How Do I make Carbon Monoxide?
During our home inspection the inspector noted CO at the furnace. I bought a Kiddie CO detector with a digital peak level indicator, and locked it in the room with the gas water heater and gas furnace.

I've checked it 3 times and it has never read anything but zero. I've tested and reset it, but it still reads zero at all times.

So I'd like to create some CO (in a well ventilated area!) and direct it at the meter to ensure it is working and the readings really are zero in the furnace room.

What is an easy way to make some CO to test a meter without a pre-1974 automobile?

Scuba_Dave 11-06-2009 02:22 PM

Why do you think cars no longer create CO ?? :huh:

Clutchcargo 11-06-2009 02:32 PM

63 Attachment(s)
Maybe a lawn mower. I've never heard of anyone wanting to make CO. I thought all dino fuels create CO ahead of any catalytic converter or something like that.
Did your inspector note that the heat exchanger is cracked and is emitting CO into the living space?

Yoyizit 11-06-2009 02:41 PM

A yellow candle flame generates CO because the flame is yellow [incomplete combustion] but ask the detector manuf. how you can do this test/calibration without ruining the detector.
At the factory they probably generate CO using chemicals.

LanterDan 11-06-2009 02:56 PM

Uh, call AirGas or equivalant bottled gas supplier. Here they even sell mixtures specifically for calibration of CO detectors:

Seriously though, if I had doubts about the home inspectors finding then I would hire someone else for a second opinion. A HVAC contractor for example who would even be able to fix the problem for you if he concurred with your inspector.

Maintenance 6 11-06-2009 03:38 PM

Burning any carbon based material in air will produce carbon/oxygen compounds as a combustion by-product. Gasoline, coal, your wifes dinner, the neighbors cat will all produce CO and CO2. Incomplete combustion will just add other carbon compounds to the mix. Combustion by products include recombined molecules made up of the materials and oxidizers that were present during the combustion cycle. I would try a different CO monitor if you aren't certain, but it could be that the parts per million that are being detected are so far below the alarm threshold, that it's ignoring them as incidental backround and showing zero. How well was the inspector's CO monitor calibrated?

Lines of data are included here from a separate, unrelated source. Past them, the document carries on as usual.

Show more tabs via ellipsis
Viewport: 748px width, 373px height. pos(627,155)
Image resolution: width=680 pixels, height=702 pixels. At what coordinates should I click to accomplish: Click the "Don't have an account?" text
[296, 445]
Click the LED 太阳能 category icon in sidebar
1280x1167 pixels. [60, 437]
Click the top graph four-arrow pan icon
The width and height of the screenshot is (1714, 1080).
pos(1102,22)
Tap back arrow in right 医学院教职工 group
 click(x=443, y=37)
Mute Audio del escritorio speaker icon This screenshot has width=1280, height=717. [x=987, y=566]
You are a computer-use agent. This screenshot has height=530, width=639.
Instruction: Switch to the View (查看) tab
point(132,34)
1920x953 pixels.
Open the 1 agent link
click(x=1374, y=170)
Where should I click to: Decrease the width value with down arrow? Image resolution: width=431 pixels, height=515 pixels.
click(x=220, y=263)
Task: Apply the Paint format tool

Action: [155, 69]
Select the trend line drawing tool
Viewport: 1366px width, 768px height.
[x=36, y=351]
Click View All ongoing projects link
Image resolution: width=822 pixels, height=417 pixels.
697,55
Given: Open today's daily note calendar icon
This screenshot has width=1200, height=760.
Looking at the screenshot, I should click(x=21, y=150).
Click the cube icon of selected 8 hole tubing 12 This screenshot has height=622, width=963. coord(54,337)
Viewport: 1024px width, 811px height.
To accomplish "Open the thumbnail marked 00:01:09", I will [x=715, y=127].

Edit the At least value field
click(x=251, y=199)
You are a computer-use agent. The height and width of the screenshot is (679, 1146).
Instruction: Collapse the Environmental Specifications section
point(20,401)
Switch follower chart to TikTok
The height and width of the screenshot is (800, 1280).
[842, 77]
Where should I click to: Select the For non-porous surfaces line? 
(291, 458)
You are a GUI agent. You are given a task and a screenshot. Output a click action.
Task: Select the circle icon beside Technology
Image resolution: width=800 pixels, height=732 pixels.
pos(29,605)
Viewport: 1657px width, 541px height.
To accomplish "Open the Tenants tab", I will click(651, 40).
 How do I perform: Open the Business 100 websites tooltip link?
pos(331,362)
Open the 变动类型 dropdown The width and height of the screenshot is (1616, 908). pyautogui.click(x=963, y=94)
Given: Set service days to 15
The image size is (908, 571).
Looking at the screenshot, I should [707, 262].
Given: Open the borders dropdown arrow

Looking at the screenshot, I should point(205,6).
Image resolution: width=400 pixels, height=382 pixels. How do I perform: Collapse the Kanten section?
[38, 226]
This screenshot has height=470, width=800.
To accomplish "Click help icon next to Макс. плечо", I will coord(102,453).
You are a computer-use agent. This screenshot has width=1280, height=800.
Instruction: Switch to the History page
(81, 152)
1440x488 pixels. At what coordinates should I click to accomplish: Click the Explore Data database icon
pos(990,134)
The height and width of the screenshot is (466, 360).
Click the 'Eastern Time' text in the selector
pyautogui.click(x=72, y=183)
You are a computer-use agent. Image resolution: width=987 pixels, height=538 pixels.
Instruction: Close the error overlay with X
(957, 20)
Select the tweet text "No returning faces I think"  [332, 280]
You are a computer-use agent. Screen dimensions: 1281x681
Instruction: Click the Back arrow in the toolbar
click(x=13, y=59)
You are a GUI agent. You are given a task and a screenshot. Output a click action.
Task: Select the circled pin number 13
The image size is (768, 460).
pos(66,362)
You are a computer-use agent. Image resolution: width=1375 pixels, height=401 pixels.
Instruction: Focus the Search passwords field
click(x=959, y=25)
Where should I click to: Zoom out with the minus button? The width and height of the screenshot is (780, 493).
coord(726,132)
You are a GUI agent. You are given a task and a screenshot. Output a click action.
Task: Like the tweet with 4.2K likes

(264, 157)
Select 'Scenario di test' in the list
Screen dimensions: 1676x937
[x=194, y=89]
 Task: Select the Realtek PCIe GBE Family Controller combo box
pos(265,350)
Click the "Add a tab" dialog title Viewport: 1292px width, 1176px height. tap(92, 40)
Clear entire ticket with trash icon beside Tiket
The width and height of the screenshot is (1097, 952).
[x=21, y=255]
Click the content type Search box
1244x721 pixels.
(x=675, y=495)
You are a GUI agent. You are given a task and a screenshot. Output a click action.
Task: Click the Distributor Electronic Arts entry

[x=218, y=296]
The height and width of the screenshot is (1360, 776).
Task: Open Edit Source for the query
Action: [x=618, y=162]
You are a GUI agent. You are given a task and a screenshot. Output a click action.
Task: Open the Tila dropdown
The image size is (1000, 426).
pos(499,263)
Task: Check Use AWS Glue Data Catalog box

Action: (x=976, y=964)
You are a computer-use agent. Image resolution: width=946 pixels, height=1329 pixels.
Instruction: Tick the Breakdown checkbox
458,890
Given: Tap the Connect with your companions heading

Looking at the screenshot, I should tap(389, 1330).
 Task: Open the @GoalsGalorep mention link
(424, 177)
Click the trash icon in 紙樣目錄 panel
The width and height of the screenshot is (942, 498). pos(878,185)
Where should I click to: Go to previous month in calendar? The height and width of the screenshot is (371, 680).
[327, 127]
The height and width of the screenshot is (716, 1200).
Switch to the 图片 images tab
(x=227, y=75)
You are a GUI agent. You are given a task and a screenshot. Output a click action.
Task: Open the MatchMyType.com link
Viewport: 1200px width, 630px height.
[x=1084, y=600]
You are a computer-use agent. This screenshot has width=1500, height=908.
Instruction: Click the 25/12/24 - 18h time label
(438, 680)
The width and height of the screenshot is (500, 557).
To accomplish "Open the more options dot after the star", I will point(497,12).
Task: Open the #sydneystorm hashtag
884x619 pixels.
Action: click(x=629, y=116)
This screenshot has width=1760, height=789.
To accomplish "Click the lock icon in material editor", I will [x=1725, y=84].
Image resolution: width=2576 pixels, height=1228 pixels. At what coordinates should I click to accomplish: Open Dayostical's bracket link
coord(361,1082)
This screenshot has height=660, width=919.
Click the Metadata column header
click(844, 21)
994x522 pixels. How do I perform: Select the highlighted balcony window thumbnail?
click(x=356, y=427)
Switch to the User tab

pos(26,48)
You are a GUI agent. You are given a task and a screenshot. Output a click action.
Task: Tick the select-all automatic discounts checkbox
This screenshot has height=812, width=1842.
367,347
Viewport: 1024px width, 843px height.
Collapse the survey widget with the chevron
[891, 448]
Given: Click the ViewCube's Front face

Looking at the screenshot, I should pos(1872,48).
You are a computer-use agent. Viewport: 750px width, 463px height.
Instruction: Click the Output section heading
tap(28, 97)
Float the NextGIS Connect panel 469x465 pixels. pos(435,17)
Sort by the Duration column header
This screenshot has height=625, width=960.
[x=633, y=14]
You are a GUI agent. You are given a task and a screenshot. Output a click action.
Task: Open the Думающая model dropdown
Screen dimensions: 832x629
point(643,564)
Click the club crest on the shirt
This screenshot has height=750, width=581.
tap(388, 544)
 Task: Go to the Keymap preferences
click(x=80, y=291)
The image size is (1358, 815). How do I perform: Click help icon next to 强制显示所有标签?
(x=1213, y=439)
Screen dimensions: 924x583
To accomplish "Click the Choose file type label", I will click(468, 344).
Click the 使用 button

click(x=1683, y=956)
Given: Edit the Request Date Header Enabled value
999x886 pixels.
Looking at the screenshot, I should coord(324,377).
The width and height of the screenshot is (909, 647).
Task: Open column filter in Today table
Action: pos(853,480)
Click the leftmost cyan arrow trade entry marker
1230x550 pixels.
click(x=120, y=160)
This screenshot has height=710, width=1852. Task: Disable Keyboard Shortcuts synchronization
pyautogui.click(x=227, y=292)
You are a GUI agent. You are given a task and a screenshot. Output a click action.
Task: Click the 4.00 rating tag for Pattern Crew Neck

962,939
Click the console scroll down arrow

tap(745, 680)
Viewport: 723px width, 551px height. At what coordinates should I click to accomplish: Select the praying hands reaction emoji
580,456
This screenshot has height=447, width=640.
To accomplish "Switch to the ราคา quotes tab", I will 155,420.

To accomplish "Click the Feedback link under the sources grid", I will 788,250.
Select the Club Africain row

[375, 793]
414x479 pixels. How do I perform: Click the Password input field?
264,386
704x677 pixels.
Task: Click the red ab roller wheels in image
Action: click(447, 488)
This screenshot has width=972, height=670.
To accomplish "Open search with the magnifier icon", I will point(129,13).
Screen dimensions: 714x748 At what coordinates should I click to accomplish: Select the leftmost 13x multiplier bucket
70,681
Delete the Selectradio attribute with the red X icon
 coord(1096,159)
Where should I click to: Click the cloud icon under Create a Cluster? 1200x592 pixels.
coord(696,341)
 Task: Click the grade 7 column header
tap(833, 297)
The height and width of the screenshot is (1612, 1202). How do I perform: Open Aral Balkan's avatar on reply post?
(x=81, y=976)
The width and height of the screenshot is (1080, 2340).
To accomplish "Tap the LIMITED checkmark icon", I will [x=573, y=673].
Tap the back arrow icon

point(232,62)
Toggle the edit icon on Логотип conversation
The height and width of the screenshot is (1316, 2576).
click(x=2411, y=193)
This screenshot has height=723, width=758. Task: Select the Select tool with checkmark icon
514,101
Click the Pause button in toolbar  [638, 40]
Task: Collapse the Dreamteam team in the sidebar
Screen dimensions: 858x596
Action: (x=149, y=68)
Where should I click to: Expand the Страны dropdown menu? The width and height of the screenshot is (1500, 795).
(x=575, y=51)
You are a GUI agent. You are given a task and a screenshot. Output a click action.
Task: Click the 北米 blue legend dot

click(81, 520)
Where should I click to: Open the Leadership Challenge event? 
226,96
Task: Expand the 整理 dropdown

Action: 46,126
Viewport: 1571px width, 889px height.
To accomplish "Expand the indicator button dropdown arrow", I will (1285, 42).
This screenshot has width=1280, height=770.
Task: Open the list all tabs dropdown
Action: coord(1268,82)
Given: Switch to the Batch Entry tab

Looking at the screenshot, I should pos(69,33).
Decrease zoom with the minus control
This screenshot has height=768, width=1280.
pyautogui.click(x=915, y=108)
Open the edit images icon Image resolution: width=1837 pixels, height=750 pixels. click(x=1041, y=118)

gma2rjc 11-06-2009 04:59 PM

Set the carbon monoxide detector out in your shed. Turn on a gas engine (lawn mower, leaf blower). Leave it on. Walk out and close the door. If the detector is working, would it set off the alarm? Air the shed out before you go back in.

My brother-in-law had a friend who brought a gas powered engine in the house to use for just a couple minutes. I'm not sure what the tool was, but the fumes killed him.

Yoyizit 11-06-2009 05:10 PM


Originally Posted by gma2rjc (Post 349917)
the fumes killed him.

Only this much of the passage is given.